It is my hope that putting this voice out into our world has value, not only for me, but for others, as well. I admit to sometimes entertaining dreams of it going viral, of infecting the world with my vision. But most of the time I am content to be motivated by Gandhi's assertion: whatever you do will be insignificant, but it is very important that you do it.

Friday, April 30, 2010

Easter 2010


Easter is a time when life and death are in close proximity, where Good Friday and Easter Sunday are separated by only a single day. Phoebe asked us why Good Friday is called good. “Surely”, she said, “the day that Jesus died was a bad one”.

I had heard of Bobby Woods’s death on Table Mountain, but it wasn’t close to me, just a newspaper article about a climber I had met once, long ago. Until I spoke to Adam.
I was shocked to learn that Adam was with Bobby on the mountain when he died. Suddenly the remoteness of a small, badly reported newspaper piece was hammered home to me and transformed from an event I had taken note of, to one that was heartfelt. In seeking more information about the accident I got onto a blog, which was the outpouring of the South African climbing community’s response to loosing Bobby. In reading through the many posts I began to meet something of the man, the climber, the father, who was gone. There I saw a man who was comfortable in his wildness and totally committed to the adventure of life and possibility. And the memory of my meeting him came back in greater detail. We had gone to see him for advice before setting out to climb Mount Kenya, at a time when it was still relatively unknown to South Africans. My memory is of an inspiring, exuberant and wild energy that emanated from Bobby, matching his hair and his smile.

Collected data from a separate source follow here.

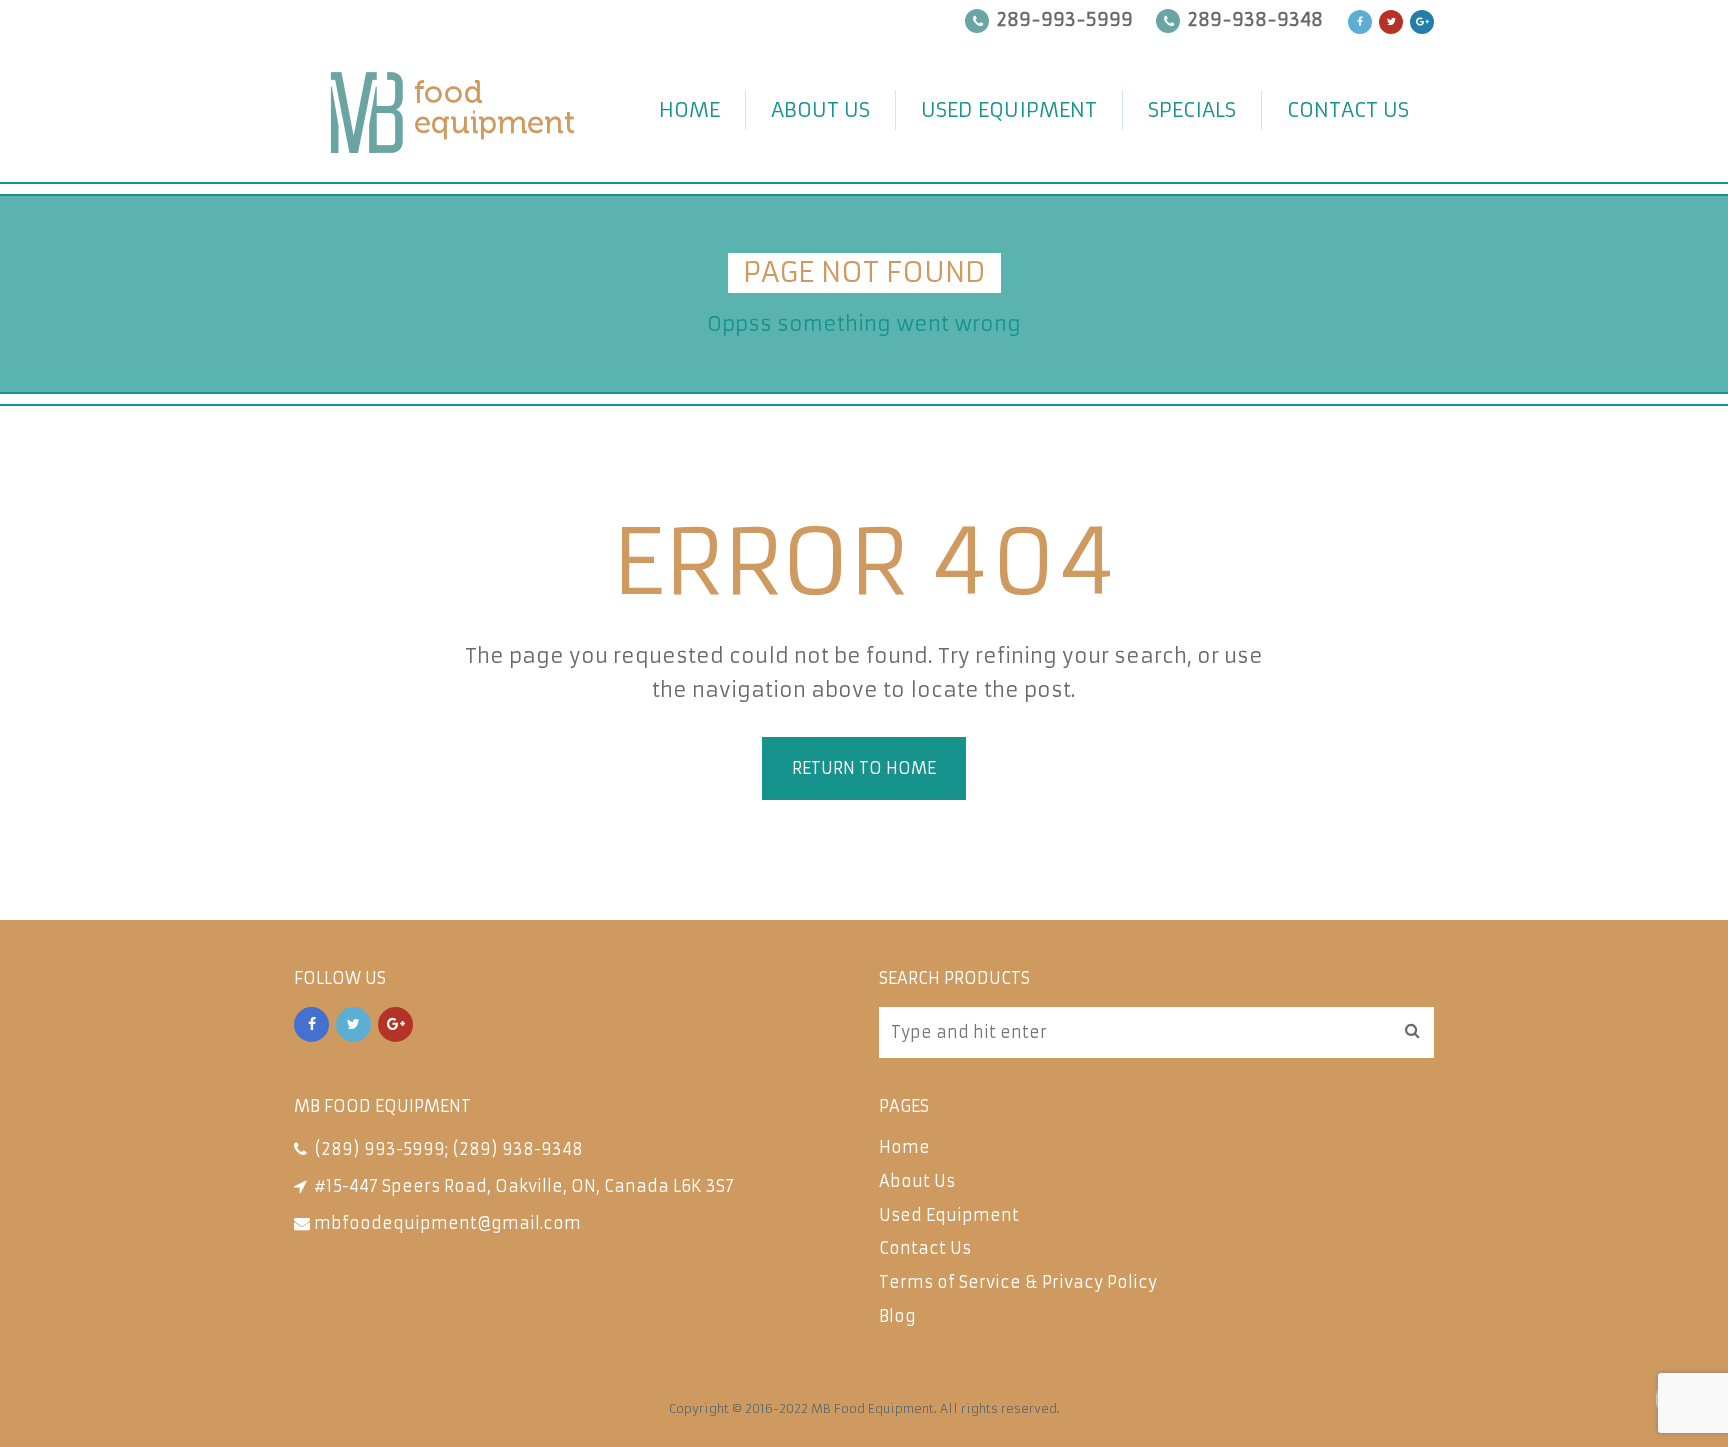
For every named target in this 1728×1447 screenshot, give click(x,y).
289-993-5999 (1065, 19)
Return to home (864, 768)
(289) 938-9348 (517, 1149)
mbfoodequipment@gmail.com (447, 1223)
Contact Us (1348, 109)
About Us (820, 109)
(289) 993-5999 (379, 1149)
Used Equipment (1009, 109)
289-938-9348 (1255, 19)
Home (689, 109)
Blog (897, 1316)
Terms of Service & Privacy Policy (1018, 1282)
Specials (1192, 109)
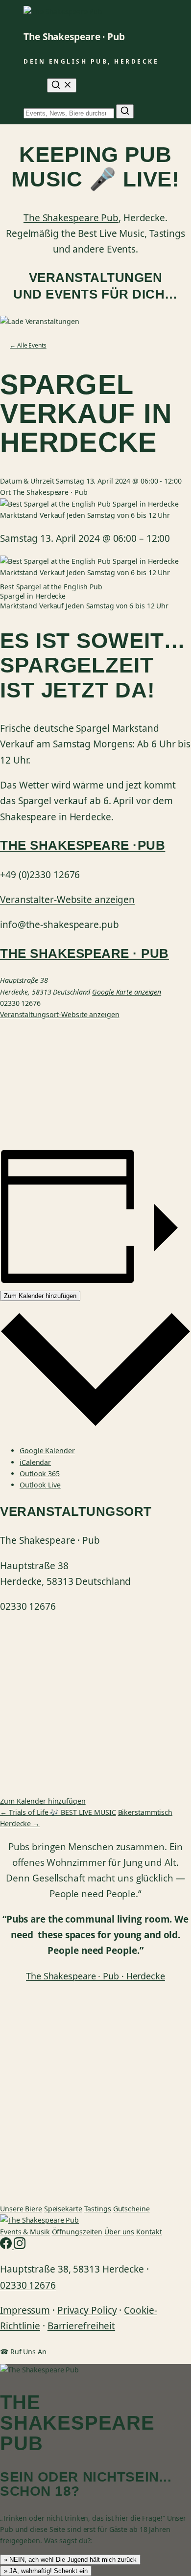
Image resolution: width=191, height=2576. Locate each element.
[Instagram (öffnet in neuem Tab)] (19, 2246)
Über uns (119, 2231)
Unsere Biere (21, 2208)
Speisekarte (63, 2208)
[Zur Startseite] (39, 2220)
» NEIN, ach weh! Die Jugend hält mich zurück (70, 2559)
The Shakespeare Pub (71, 217)
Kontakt (149, 2231)
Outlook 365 (40, 1473)
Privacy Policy (87, 2310)
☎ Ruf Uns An (23, 2351)
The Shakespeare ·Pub (82, 845)
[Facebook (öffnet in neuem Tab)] (7, 2246)
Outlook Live (40, 1484)
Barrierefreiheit (81, 2326)
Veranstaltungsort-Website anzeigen (59, 1014)
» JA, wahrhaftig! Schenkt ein (46, 2571)
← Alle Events (28, 345)
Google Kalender (47, 1450)
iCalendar (35, 1462)
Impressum (25, 2310)
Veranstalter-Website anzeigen (67, 899)
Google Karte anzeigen (126, 992)
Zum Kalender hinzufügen (40, 1296)
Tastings (97, 2208)
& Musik (25, 2231)
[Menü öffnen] (29, 86)
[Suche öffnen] (61, 85)
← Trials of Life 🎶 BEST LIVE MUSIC (58, 1812)
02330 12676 (28, 2285)
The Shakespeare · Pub (74, 36)
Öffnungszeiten (77, 2231)
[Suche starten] (125, 111)
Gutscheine (131, 2208)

The few, simple lines posted by his wife on the blog made me cry. Bobby was clearly a powerful force of positivity in this world, who had touched many.

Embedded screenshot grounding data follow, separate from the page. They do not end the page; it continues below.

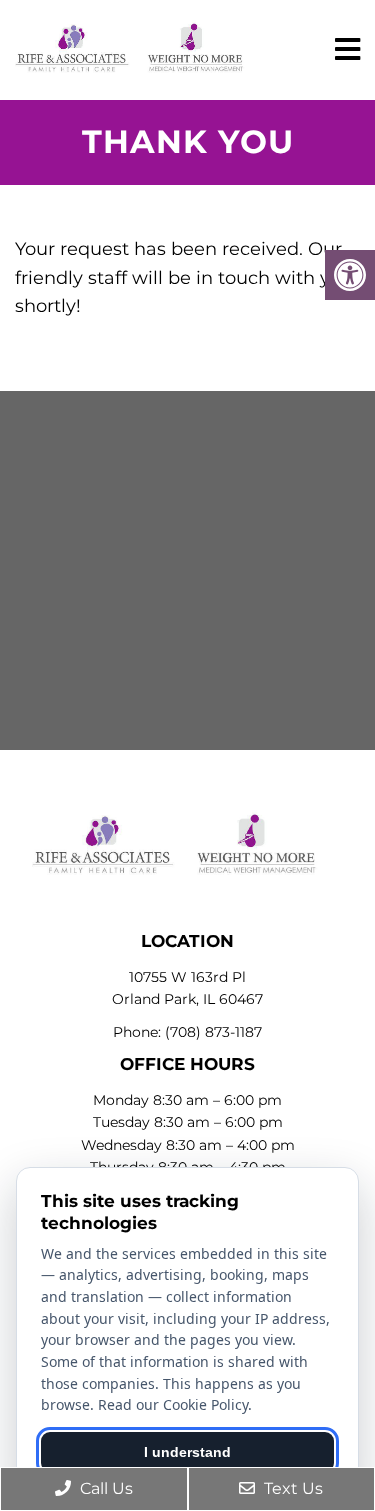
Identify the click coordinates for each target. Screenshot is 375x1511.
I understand (187, 1452)
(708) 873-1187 (213, 1032)
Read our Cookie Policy (173, 1404)
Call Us (104, 1488)
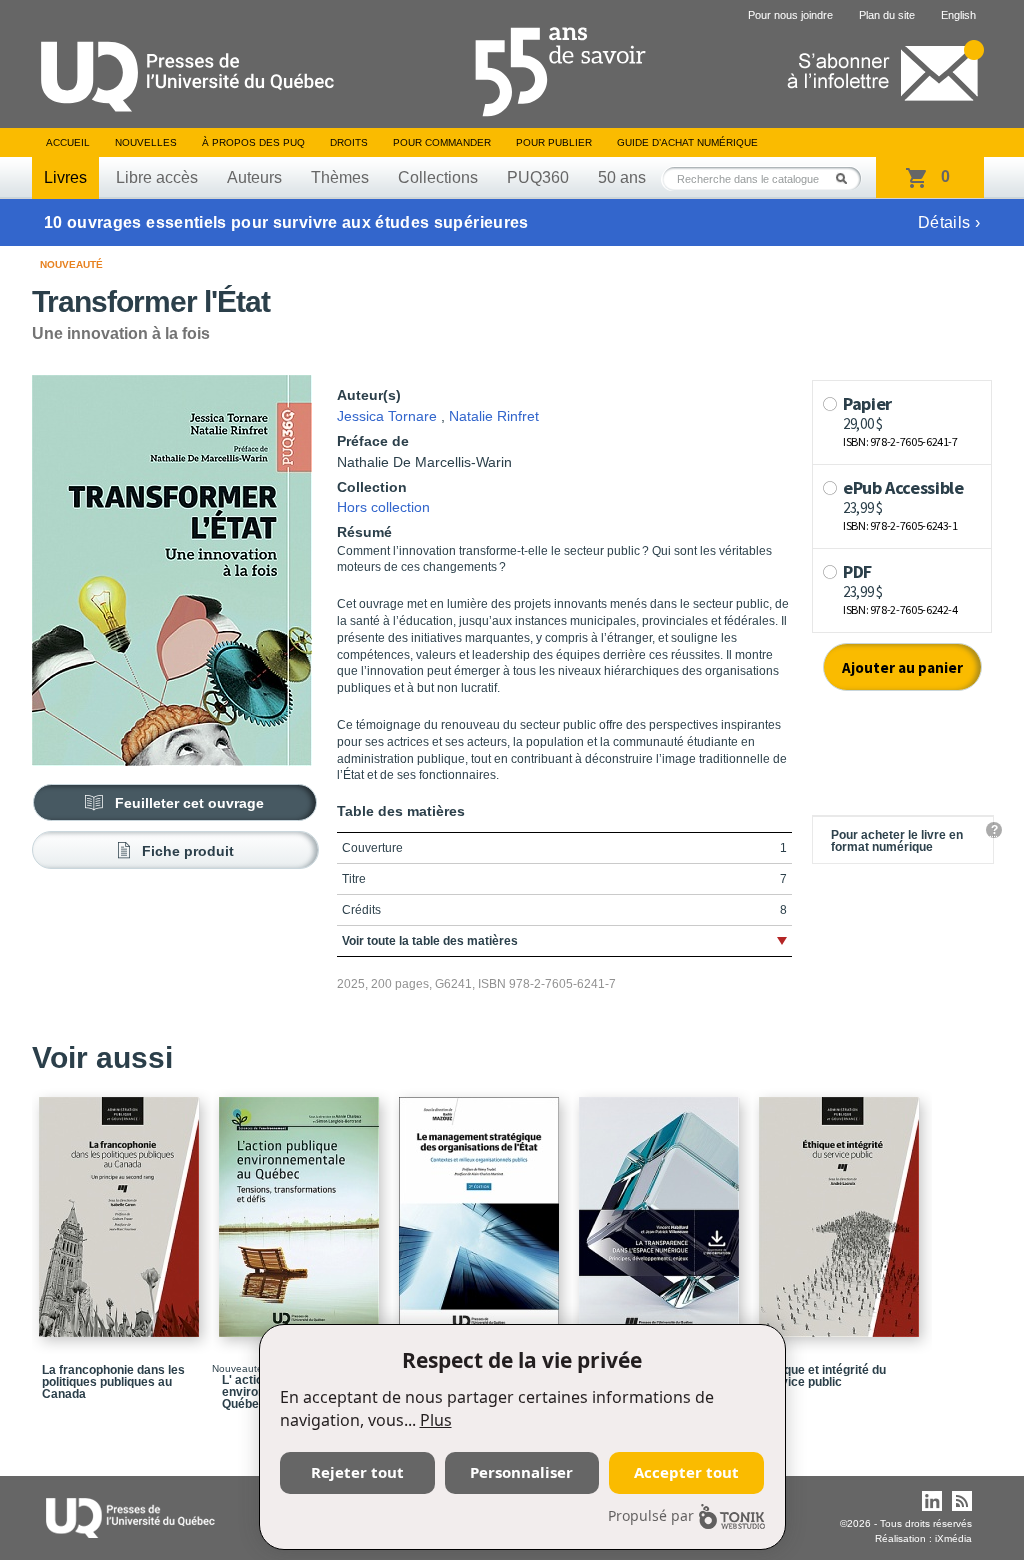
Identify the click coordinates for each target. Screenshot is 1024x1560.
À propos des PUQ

Perhaps part of the reason why reading about him affected me so deeply was that I sensed both a recognition and a lack within myself, something which may be close to the source of the frustration that I feel, perhaps an unfulfilled desire to enter into the adventure of possibility and to shine brightly. I was reminded of a recent comment that Sandra had made to a contrast of images I had written about. The one of gliding effortlessly and in balance on a Hobie cat where everything was flow and the other of frustration and stuckness in my working life where nothing seemed to flow. “What a waste of a good man, of a good life”, she had said.

And so I wondered, if it were I who had died, what would be said about me. I am sure others would find something good to say. But what was telling for me, was what I honestly felt able to say about myself: “Yes he did some things well, but he largely squandered the potential of life, in his stuckness.”

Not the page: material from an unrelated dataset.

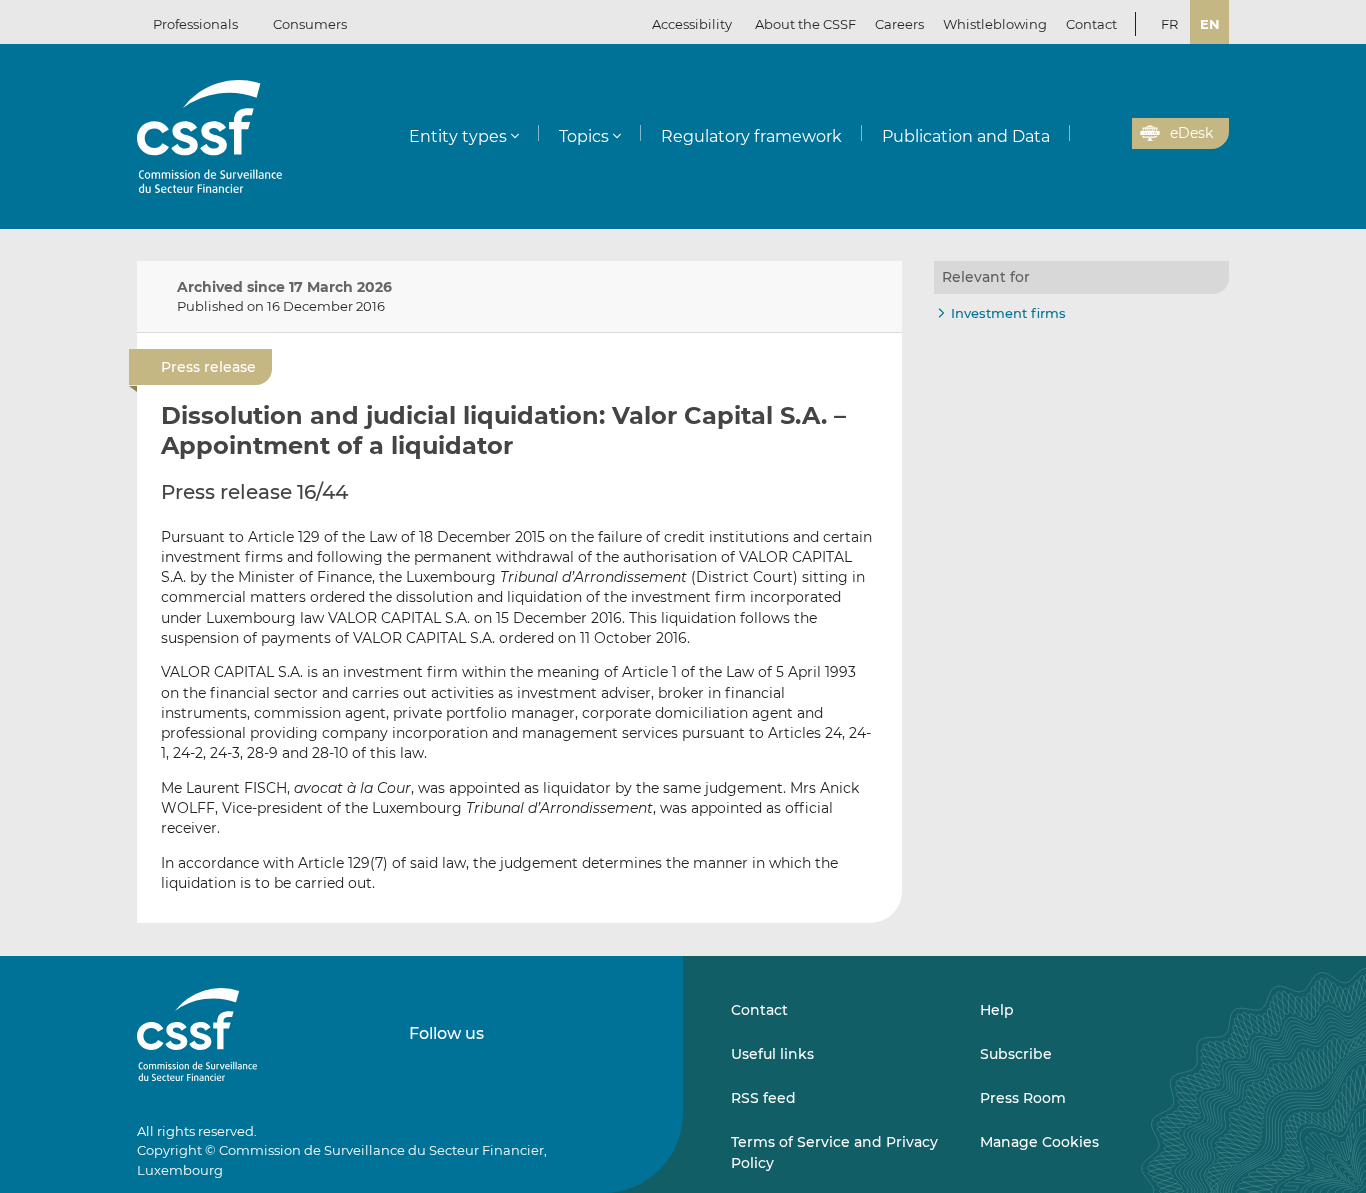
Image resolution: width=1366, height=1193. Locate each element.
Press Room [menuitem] (1023, 1098)
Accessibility (692, 24)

The next day the local newspaper carried three stories of death. There were haunting images of a base jumper, photographed by his companion, at take-off, just seconds before he died, in the spectacular Duiwelskloof beyond Stellenbosch, where we loved to walk. There was the story of a family man in his fifties who died by falling from a ladder in his garden, onto his pruning shears. And there was the story of a fist year student whose promising trajectory into a better life was cut brutally short in a rolling car.

One of my themes of thought over the Easter period was prompted by a question from Paul: ”What in me needs death and resurrection?”

Two days after the newspaper stories I got the news that Paul’s sister, Mandy had died. A thirty nine year old mother who, on a normal Saturday night at home, had probably kissed her family good night and gone to bed, never to see them again. In the week that followed I shared something of a friend’s and his family’s raw pain, on the telephone, at the funeral service, and then, sitting out in the veld, beyond his garden in Jonkershoek, under the beautiful Olinia tree whose leaves smell of almonds when you crush them.

Paul ended the voicing of his grief here with an answer to his Easter question. But this was a stark answer that carried a deep emptiness for him. His sister had died, and her heart, through transplant, had resurrected life for another. But I suspect that in life’s unfolding, such questions are answered in many different ways at different levels. And in listening I had heard other possibilities that went beyond the heart’s function as a beating pump.

I had written my own answer to Paul’s question and it had to do with an important theme that had come up for me before Easter. This was the theme of belief, of how getting anywhere requires, before anything, belief. And so I had written that it is belief in myself that needs resurrection. And as a second answer to what needs resurrection I had written, “my relationship with work and my profession.” And then I had posed a question: “But what death must they first undergo?”

I end this Easter period with the conviction that I must, on no account, waste the precious life that is mine. And yet the doubts persist within me. Will I be able to roll away the boulder from the tomb of my belief?

Sometimes insights drop into my consciousness, as simple, complete, self assured statements, seemingly from nowhere. One of the latest is this: Only what we really love has value. And in thinking about it, I suppose then, it is in loving that we create what is of value in this world.

In my moods of more radical idealism, and in hope for a better world, I am tempted to shout this one out loudly from the rooftops: “Only what we really love has value. Get rid of all else! Get rid of all else!”